The heckling is just the latest incident in an ugly feud between Martin and Cuban, the Mavericks’ owner. During the Nuggets’ second-round playoff series in Dallas, Mavericks fans taunted Martin’s mother. After a fan allegedly called the Nuggets thugs, Cuban admitted to saying, “And that includes your son.” The situation grew worse in Game 4 when Martin threatened and cursed at some fans he thought had hassled his mother. Security also was called to address separate incidents between fans and the girlfriends of Martin and Carmelo Anthony(notes). After the game, Martin cursed out Cuban.

Cuban apologized to Martin’s mother in his blog, and it was thought that, given a summer to cool off, both sides would be eager to forgive and forget. For K-Mart, at least, that’s not the case. He’s still simmering over what Cuban said to his mother.

“My mom wasn’t playing. She didn’t suit up,” Martin told Yahoo! Sports. “She was there to see her baby play like she is at every game. She didn’t do nothing to nobody but have me. So therefore, for you to approach my mom, you’re a coward. That’s who you are, a coward. A tuck-your-tail-between-your-legs coward.”

Cuban chose not to respond to Martin’s latest salvo. “It’s over,” Cuban wrote in an email. “There is nothing to say.”

There’s also clearly no love lost between Martin and some in the Mavericks organization, who are upset with him for continuing to curse at fans on his way out of the arena. Martin also remains angry for being labeled a thug.

“I’ve never sold dope,” Martin said. “I’ve never been to jail. I’ve never been shot at. I’ve never been stabbed. I’ve never shot at nobody. I never got a DUI. Never got caught with a gun. None of that. I never broke into nobody’s house. I used to steal [food] as a kid to get by, Lunchables. I was hungry and I went through it.

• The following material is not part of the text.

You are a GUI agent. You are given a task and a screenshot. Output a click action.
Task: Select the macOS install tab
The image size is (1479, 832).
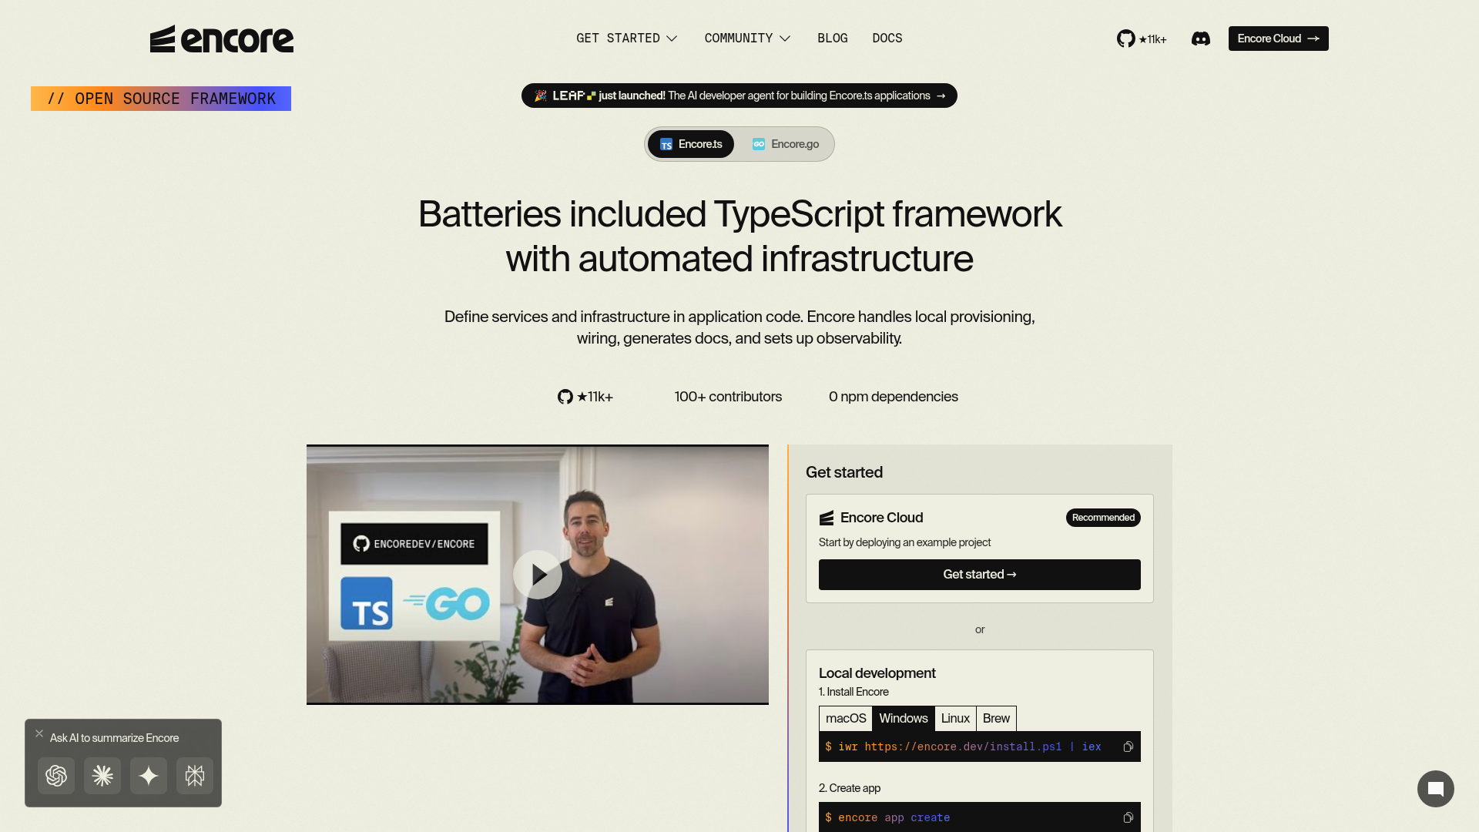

“But I’m not a thug. A thug shoots people, gets shot, goes to prison and does stuff like that. I’ve never done any of the above. So how am I a thug?”

Martin knows his appearance – all those tattoos and his eternal scowl – along with his incessant trash-talking have contributed to that perception. Martin’s friends, however, think there’s a lot more bark than bite, citing the charity work he has done in Denver and Dallas. His mother raised him and his sister by herself in Dallas’ Oak Cliff neighborhood, which explains why Martin is so protective of her. His toughness and bravado also are born from the teasing he endured for stuttering as a child.

“My mouth is terrible when I’m on the court,” Martin said. “I don’t take no stuff from anybody. I wear my emotions on my sleeve. People look at that and they form their own opinion on what that is instead of looking back and really, really studying the situation. I’m judged more than anybody in this league.

“Like I told the guys at the [Nuggets team] dinner, ‘Don’t listen to how I’m saying it. Listen to what I’m saying because I know what I’m talking about.’ Some people get intimidated by it.”

Martin continues to make Dallas his offseason home, which only made him an easier target for Mavericks fans. He said the heckling began after a fan site posted pictures of his 13,000-square-foot Arlington mansion (complete with concrete lions to “protect his mother from angry NBA owners”).

“I have more people that drive by my house than visit a museum,” Martin said. “They’ll drive by, stop and look. Some people have something to say. But if they were to see me face to face, they would not have a word to say. Not a word.

“You can yell whatever from your car. See me face to face and say it, and see what you get.”

Martin and the Nuggets don’t visit Dallas until March 29. Cuban had previously offered to let Martin’s mother and the families of other Nuggets players join him in a suite if the playoff series had returned to Dallas. He probably doesn’t need to bother making a similar offer for the March game. Martin said he wouldn’t accept it.

“I don’t need your suite,” Martin said. “I can afford a suite and anything she wants. We don’t need your gifts or your handouts.”